Links I’ve stumbled across this month

It has been a long time since I last posted a set of links, so I apologise that some of them are a bit old, but if you haven’t seen them then they are still worth looking at!

Scribbit has a great post about how blogging has changed over the years.

The Wonder of Whiffling takes an interesting look at words in the English language. I’d love to read the book, but the website has a few quotes to keep me going until I get a copy! 

I love looking at bookshelves, so enjoyed having a glimpse at Neil Gaiman’s bookshelves.

There is a lot of wisdom for both new and old bloggers in this 50 Blogging Lessons To Know If You’re Starting Today post.

Toast It Notes – Are they madness or genius?

I found this free tool for checking the load speed of your blog. I discovered that mine loads really slowly, so am working on that! It highlights exactly which parts of your blog are causing the problems, so it is a very useful tool.

Books I’ve been persuaded to buy

 

Between Mom and Jo, by Julie Anne Peters recommended by Amanda from Zen Leaf.

I only discovered Amanda’s blog during BBAW. This was the first book review I read on her blog. I knew that she would become a favourite when her first post persuaded me to part with my money. She describes it as “the best book about GLBT issues I’ve ever read.” I love the fact she describes it as being emotional and stereotype-breaking. I hope that I enjoy it as much as she did.

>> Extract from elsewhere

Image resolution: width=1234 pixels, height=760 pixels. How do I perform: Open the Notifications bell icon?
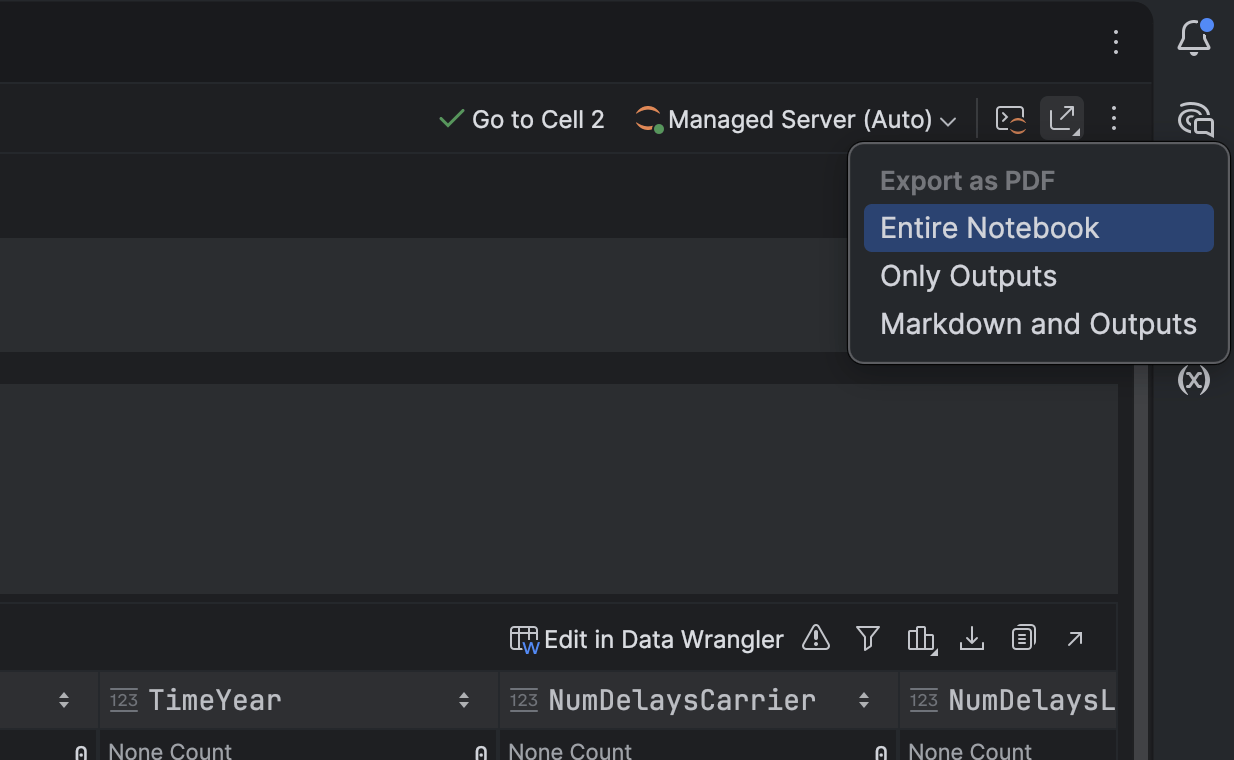pos(1194,39)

City of Refuge by Tom Piazza recommended by Wendy from Caribous Mom

City of Refuge looks at the aftermath of Hurricane Katrina.  Wendy says that it  “leaves the reader with hope and a glimpse into the enduring spirit of a community.” She gave it 5 stars and as we have a similar taste in books anything she likes has a strong chance of ending up in my TBR pile. This one went straight onto the list!

The Monk by Matthew Lewis recommended by She from A Book Blog. Period.

I was very intrigued when She described The Monk as an “18th century version of a screwed up soap opera. No… Jerry Springer.” I hadn’t heard of it before, but I hope to read it very soon.

Did any of these books attract your attention too?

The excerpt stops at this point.